--- BEGIN Material for the task ---

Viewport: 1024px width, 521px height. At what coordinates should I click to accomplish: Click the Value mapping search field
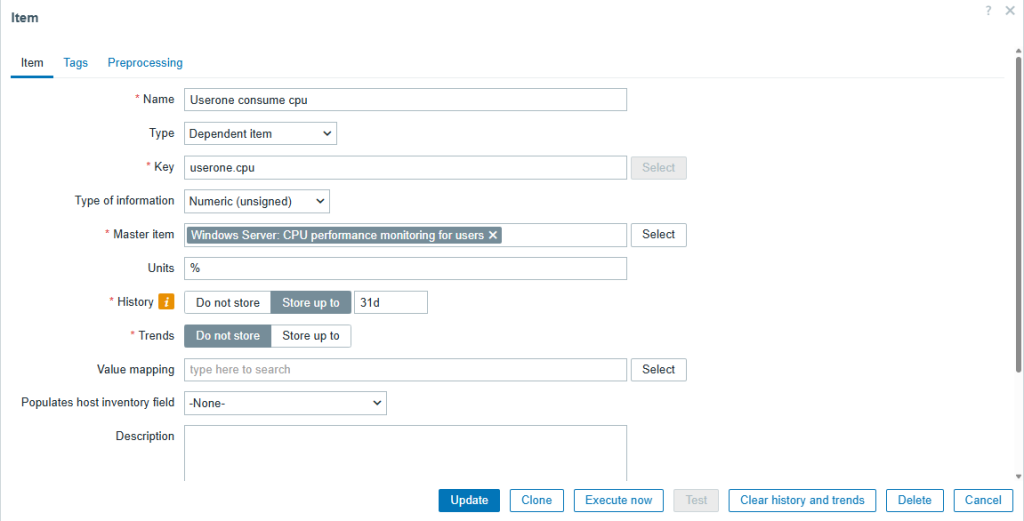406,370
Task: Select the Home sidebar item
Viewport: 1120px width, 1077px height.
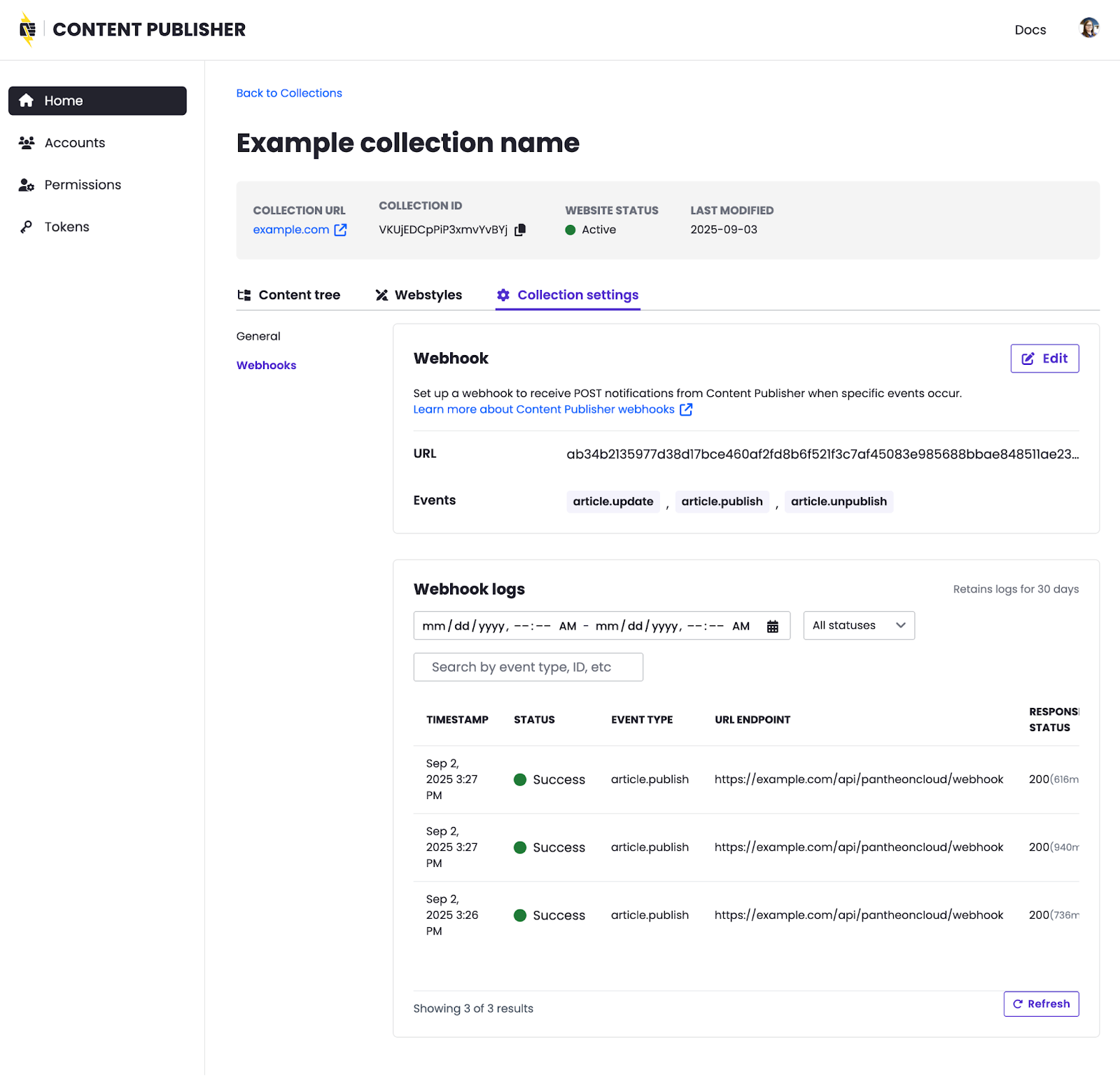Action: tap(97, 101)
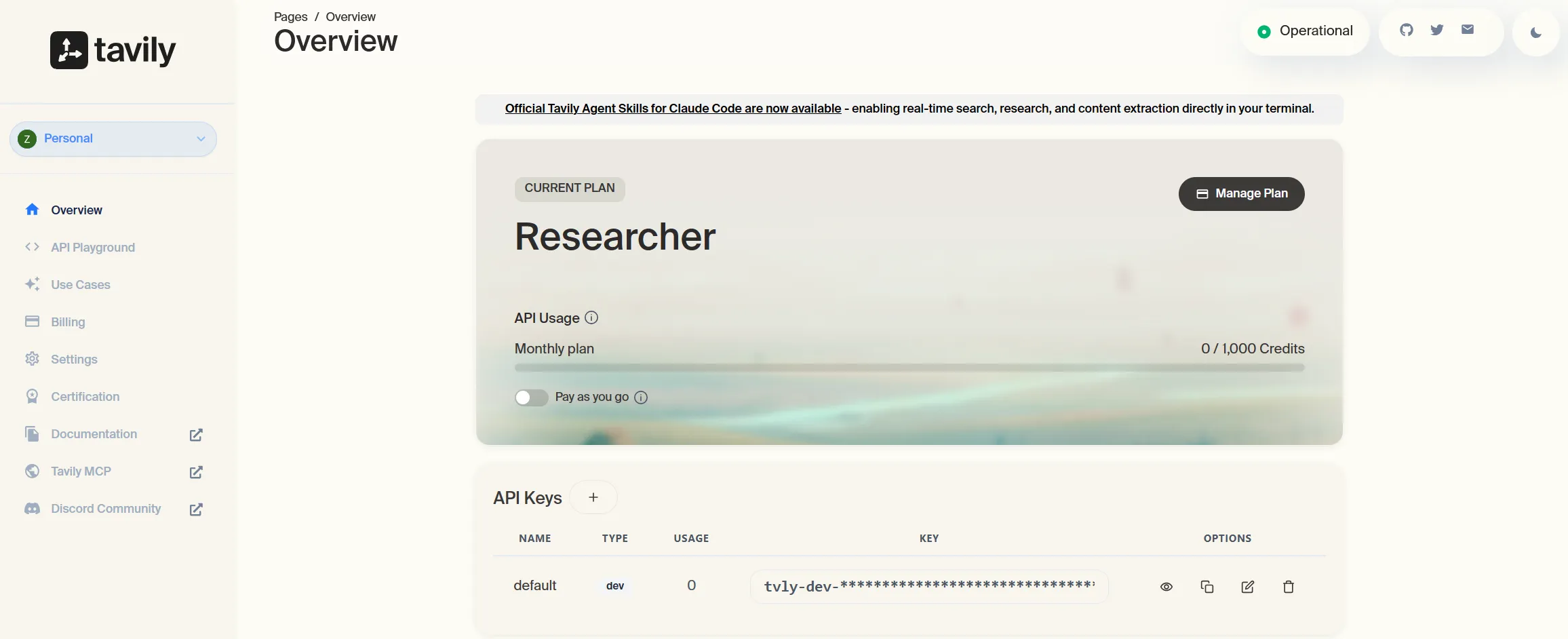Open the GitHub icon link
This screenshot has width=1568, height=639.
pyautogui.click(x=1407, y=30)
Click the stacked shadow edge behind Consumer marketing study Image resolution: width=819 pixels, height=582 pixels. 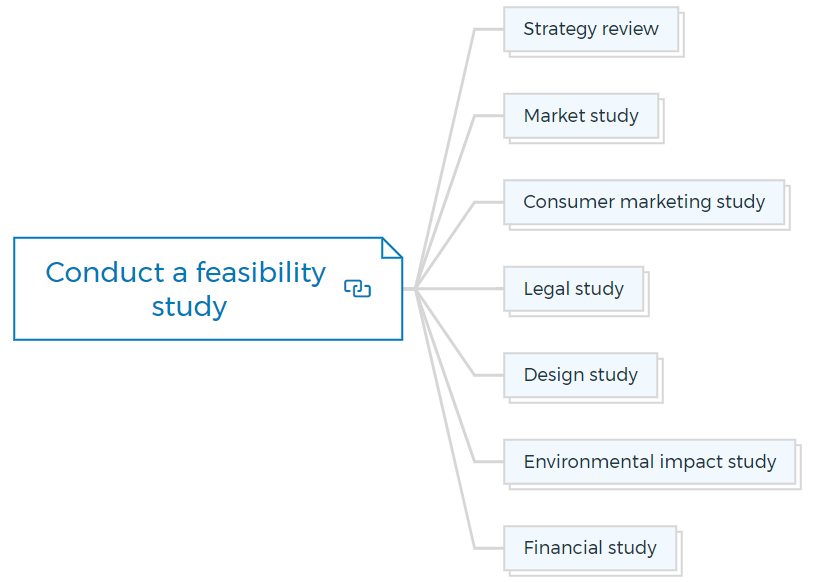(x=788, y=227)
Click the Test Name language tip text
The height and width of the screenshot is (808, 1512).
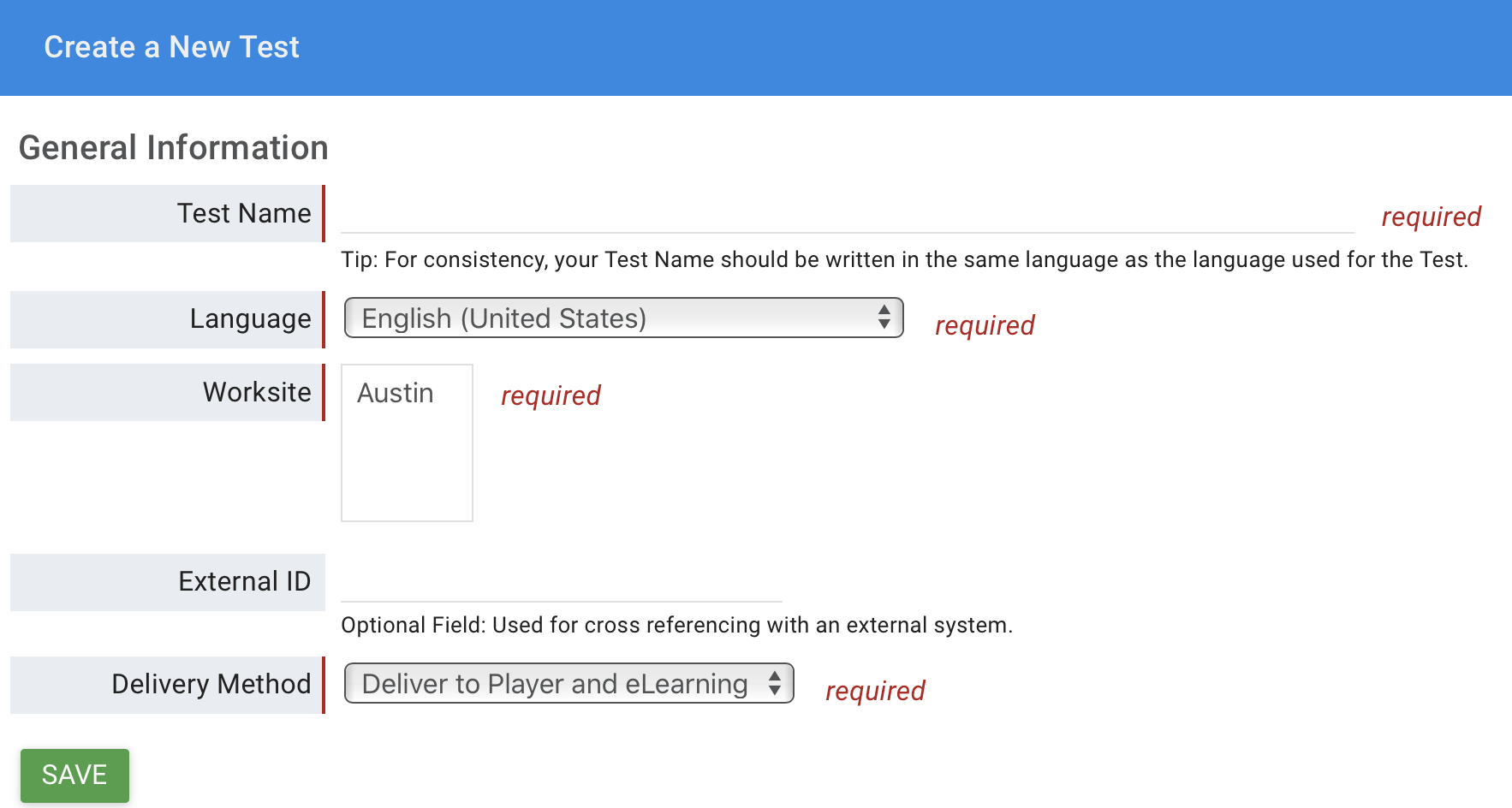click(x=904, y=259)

--- END Material for the task ---

Written problem>
Format the material from the line containing "Click the Test Name language tip text" through the final line, both included, as a JSON list of strings with one string per line and blank lines omitted. Leave the pictures out.

Exercise output>
[
  "Click the Test Name language tip text",
  "The height and width of the screenshot is (808, 1512).",
  "click(x=904, y=259)"
]